- [Görev A]: Aşağıdaki metin bölümüne göre mahkeme, davanın reddine hangi gerekçeyle karar vermiştir?

-*-

11. Hukuk Dairesi 2016/2664 E. , 2017/607 K.
"İçtihat Metni"MAHKEMESİ :ASLİYE HUKUK MAHKEMESİ
Taraflar arasında görülen davada ... 3. Asliye Hukuk Mahkemesi’nce verilen 09/06/2015 tarih ve 2014/403-2015/365 sayılı kararın Yargıtayca incelenmesi davacı vekili tarafından istenmiş ve temyiz dilekçesinin süresi içinde verildiği anlaşılmış olmakla, dava dosyası için Tetkik Hakimi ... tarafından düzenlenen rapor dinlendikten ve yine dosya içerisindeki dilekçe, layihalar, duruşma tutanakları ve tüm belgeler okunup, incelendikten sonra işin gereği görüşülüp, düşünüldü:
Davacı vekili, tarafların ortak bulunduğu Ltd. Şti. ortaklığından davalının şirkete ait oteli kötüniyetle devretmesi nedeniyle çıkarılmasına karar verilmesini istemiştir.
Davalı vekili, davanın reddini istemiştir.
Mahkemece, davalının şirketi münferiden temsil yetkisi bulunduğu belirtilerek davanın reddine karar verilmiştir.
Kararı davacı vekili temyiz etmiştir.

-*-

- [Görev B]: Aşağıdaki listede "Polski - Polish (816, 1337)" ifadesini içeren satırdan başlayıp "Industrial Polymer 3D" ifadesini içeren satırda biten satırları, aradaki istekler dahil olmak üzere, yanıtlardaki koordinatların her sayısını 46 artırarak yeniden yazınız. Yalnızca bu satırları veriniz.

-*-

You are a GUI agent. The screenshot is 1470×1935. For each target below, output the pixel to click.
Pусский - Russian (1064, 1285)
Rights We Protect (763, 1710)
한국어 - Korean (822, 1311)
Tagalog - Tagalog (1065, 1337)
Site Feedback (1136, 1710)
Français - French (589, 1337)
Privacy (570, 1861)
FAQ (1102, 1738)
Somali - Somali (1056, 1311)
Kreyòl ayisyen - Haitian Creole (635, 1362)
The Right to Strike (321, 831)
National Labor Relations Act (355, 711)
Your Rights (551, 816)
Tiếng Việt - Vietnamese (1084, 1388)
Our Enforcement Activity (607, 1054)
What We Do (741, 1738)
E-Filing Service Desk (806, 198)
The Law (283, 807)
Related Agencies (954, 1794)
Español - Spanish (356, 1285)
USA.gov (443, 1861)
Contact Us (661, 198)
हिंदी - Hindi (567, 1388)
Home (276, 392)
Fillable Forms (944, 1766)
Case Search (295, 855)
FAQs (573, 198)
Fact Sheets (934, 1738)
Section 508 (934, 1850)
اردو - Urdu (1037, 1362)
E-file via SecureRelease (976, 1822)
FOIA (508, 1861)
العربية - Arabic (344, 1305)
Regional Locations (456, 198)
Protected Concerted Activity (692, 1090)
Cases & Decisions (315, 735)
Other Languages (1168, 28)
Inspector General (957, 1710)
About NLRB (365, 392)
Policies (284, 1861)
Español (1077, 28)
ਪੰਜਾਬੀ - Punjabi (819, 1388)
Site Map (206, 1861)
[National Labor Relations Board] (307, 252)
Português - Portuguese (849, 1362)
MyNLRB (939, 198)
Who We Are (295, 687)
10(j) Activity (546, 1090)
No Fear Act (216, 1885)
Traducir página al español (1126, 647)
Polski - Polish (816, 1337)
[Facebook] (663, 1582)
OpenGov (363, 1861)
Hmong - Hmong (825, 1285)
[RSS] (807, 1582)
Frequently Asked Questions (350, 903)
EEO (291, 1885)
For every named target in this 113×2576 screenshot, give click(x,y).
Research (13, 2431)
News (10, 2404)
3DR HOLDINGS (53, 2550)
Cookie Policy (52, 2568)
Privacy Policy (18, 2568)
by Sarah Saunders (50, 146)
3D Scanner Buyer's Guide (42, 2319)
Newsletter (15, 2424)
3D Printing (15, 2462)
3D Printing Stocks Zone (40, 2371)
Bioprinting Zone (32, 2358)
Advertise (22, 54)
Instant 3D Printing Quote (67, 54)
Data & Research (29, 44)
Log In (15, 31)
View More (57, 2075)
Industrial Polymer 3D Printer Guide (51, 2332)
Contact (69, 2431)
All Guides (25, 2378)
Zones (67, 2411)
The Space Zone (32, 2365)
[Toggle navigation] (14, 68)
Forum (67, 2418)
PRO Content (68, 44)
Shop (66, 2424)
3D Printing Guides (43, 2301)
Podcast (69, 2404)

-*-

- [Yanıt A]: Davalının şirketi münferiden temsil yetkisi bulunduğu gerekçesiyle.

- [Yanıt B]:
Polski - Polish (862, 1383)
[Facebook] (709, 1628)
OpenGov (409, 1907)
Hmong - Hmong (871, 1331)
[RSS] (853, 1628)
Frequently Asked Questions (396, 949)
EEO (337, 1931)
For every named target in this 113×2576 screenshot, give click(x,y).
Research (59, 2477)
News (56, 2450)
3DR HOLDINGS (99, 2596)
Cookie Policy (98, 2614)
Privacy Policy (64, 2614)
by Sarah Saunders (96, 192)
3D Scanner Buyer's Guide (88, 2365)
Newsletter (61, 2470)
3D Printing (61, 2508)
3D Printing Stocks Zone (86, 2417)
Bioprinting Zone (78, 2404)
Advertise (68, 100)
Instant 3D Printing Quote (113, 100)
Data & Research (75, 90)
Log In (61, 77)
View More (103, 2121)
Industrial Polymer 3D Printer Guide (97, 2378)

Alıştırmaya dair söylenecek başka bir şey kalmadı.